The committee also pressed the Holy See delegation on sexual abuse.

McGuire compared the committee hearing to the U.N. Committee on the Rights of the Child's February 2014 report on the Holy See, which used a discussion of the international children's rights convention to criticize the Vatican on sex abuse and to condemn Catholic teaching on homosexuality, contraception, and abortion, while calling for changes in Catholic doctrine.

Bill Donohue, head of the Catholic League for Religious and Civil Rights, has filed a complaint against Gaer, contending that she "compromised her objectivity."

"Given Felice Gaer's unquestionable bias toward the Roman Catholic Church, she is not suited to maintain her membership on the Committee Against Torture," his May 15 complaint said.

Donohue said that she used "incendiary rhetoric" and "highly politicized accusations" taken from the Center for Reproductive Rights' April 14 report on the Holy See.

Gaer's claim that the absolute ban on abortion violates the anti-torture convention is similar to language used in the pro-abortion rights group's report. Gaer cited a quotation from the European Court of Human Rights on abortion that appears in the report, Donohue said.

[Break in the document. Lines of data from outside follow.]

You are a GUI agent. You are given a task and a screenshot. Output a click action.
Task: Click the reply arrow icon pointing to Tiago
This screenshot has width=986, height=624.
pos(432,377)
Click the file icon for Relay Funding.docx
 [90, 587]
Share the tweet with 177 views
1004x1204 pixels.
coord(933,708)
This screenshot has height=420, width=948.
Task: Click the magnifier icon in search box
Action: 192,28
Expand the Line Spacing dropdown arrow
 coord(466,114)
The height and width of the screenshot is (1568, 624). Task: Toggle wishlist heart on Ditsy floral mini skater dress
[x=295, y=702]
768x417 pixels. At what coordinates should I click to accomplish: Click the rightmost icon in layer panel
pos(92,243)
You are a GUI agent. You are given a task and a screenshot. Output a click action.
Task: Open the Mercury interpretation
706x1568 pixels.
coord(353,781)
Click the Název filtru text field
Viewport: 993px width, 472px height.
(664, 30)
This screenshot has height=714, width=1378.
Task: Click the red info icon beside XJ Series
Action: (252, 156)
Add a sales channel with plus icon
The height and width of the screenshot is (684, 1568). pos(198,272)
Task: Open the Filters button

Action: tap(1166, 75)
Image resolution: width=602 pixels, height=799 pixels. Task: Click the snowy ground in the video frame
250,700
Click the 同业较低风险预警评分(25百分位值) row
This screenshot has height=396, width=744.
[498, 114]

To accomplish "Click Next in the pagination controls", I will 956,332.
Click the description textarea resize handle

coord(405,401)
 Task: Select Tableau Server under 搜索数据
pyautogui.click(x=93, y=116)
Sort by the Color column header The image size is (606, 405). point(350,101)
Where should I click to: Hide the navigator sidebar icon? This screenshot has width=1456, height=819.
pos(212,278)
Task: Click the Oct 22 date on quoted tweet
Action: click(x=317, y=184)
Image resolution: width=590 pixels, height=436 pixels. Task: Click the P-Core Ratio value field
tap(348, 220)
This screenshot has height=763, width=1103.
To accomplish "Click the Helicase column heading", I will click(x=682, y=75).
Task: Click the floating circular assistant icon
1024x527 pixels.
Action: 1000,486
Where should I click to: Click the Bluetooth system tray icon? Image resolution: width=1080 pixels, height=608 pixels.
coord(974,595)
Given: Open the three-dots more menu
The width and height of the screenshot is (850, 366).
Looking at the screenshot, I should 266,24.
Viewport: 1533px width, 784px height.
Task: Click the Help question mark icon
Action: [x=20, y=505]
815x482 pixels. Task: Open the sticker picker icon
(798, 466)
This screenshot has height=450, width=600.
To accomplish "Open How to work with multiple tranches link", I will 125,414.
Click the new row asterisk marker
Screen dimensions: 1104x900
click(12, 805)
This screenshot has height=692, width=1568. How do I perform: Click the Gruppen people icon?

Her comment about Peruvian and Nicaraguan bishops who work against abortion "dovetails exactly" with the report.

Donohue, citing the rules governing treaty body members, said members of committees are required to be and to appear "independent and impartial." They should avoid any real or apparent bias against states. They should "neither seek nor accept instructions from anyone concerning the performance of their duties."

McGuire said the committee on the anti-torture convention meeting "should have been a routine country review of the Holy See."

"That the abortion lobby does not protect the interests of women or children is not news," she said. "But the fact that they are sending representatives to attack the Church at the U.N. in Geneva shows their extremism and how far they are willing to go."

"The Church continues to need the laity, especially women, to stand up and defend the Church and explain to the world the truth about abortion hurting women and children."

On May 2, ahead of the committee hearings, Father Federico Lombardi, head of the Holy See Press Office, praised the principles of the anti-torture convention. However, he also warned against NGO pressure groups with a "strong ideological character and orientation" that are attempting to influence both the U.N. committee and public opinion.